__The data__.
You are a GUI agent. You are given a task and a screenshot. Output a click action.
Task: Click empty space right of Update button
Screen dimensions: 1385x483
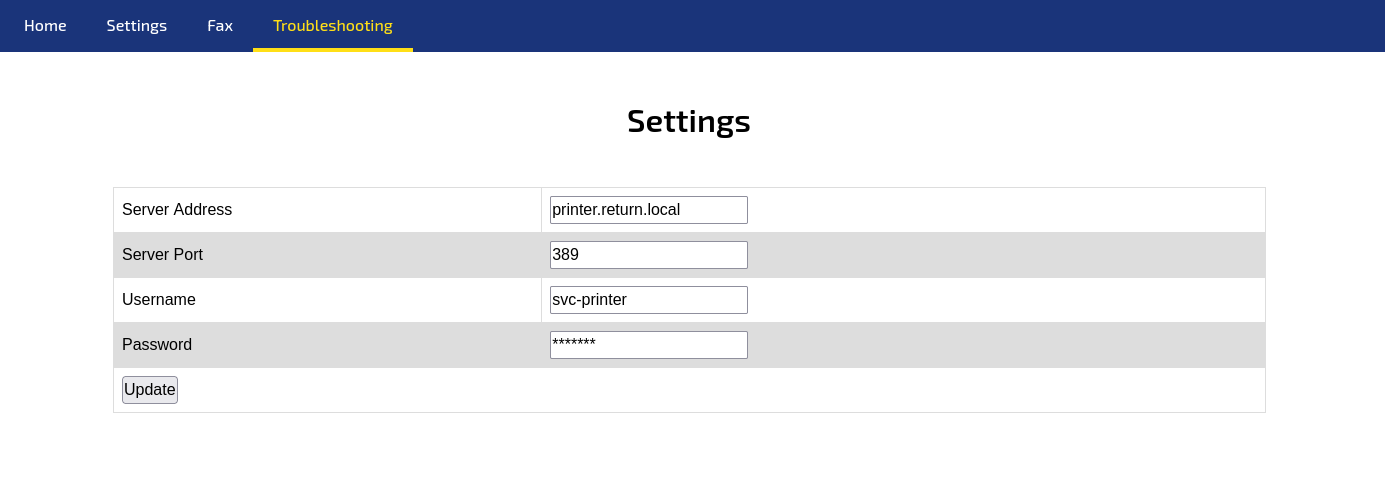coord(720,390)
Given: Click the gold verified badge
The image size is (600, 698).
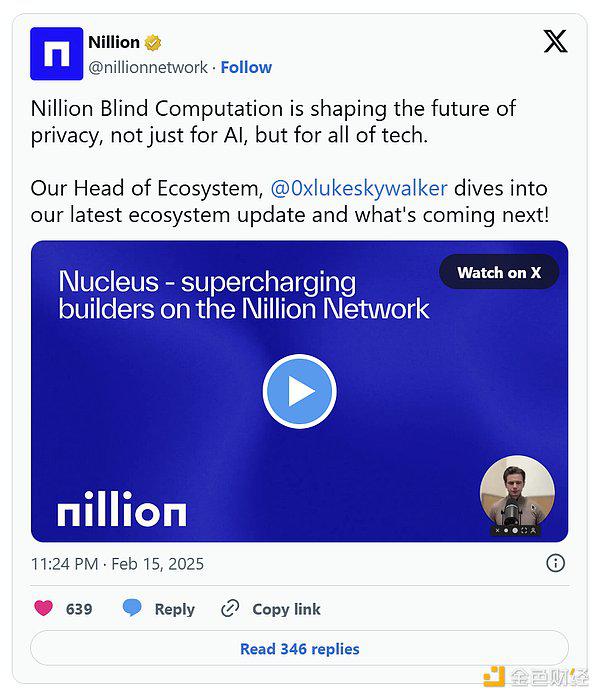Looking at the screenshot, I should 153,43.
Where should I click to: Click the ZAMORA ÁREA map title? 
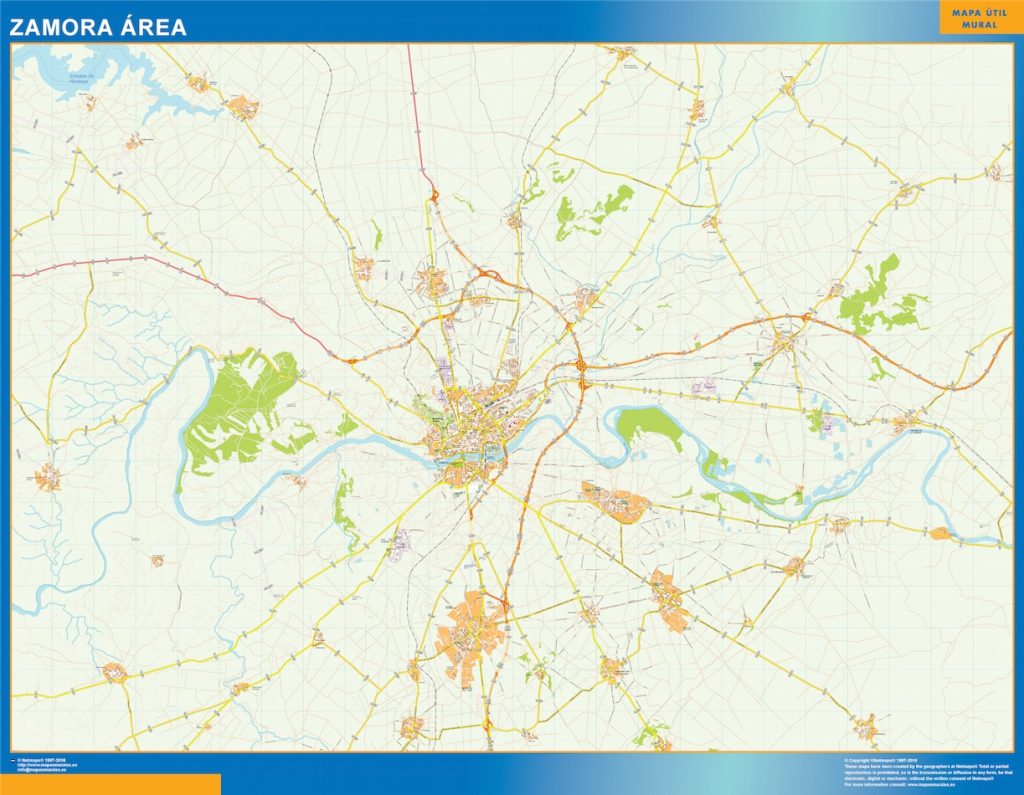click(98, 27)
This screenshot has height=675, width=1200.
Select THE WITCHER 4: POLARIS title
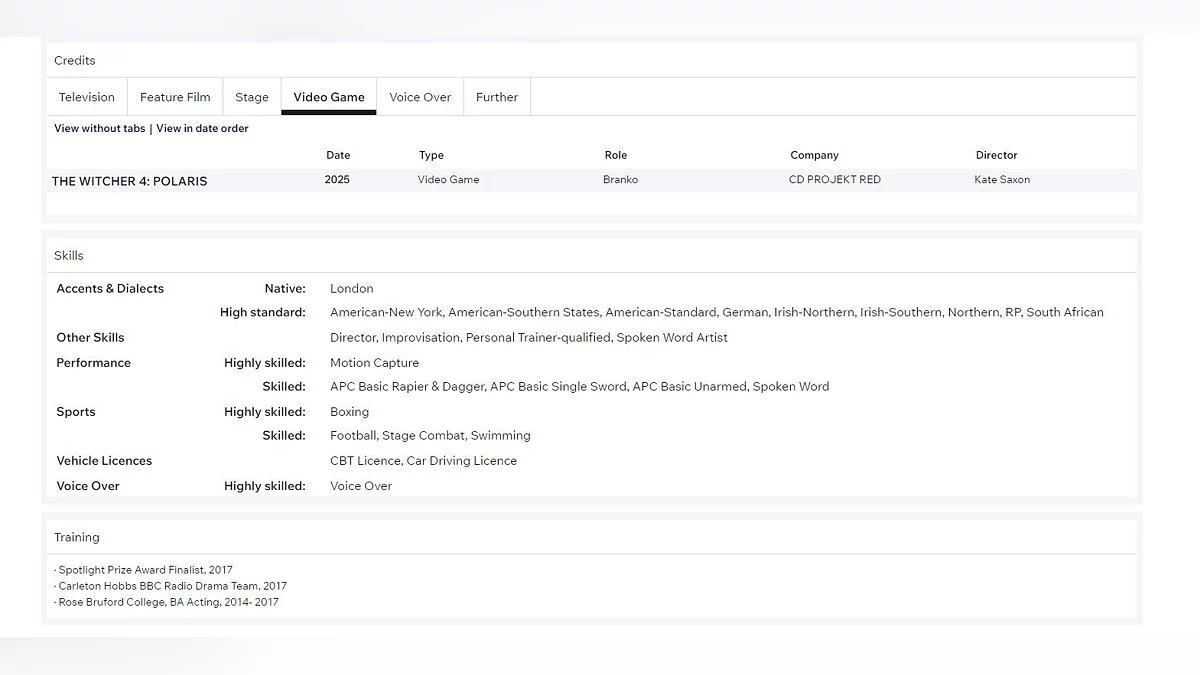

__Prompt__. Write the data out again exactly, but without its images.

__Answer__.
You are a GUI agent. You are given a task and a screenshot. Output a click action.
Task: Click empty space right of Update button
Screen dimensions: 1385x483
coord(720,390)
Given: Click the gold verified badge
The image size is (600, 698).
Looking at the screenshot, I should 153,43.
Where should I click to: Click the ZAMORA ÁREA map title? 
click(98, 27)
This screenshot has height=675, width=1200.
Select THE WITCHER 4: POLARIS title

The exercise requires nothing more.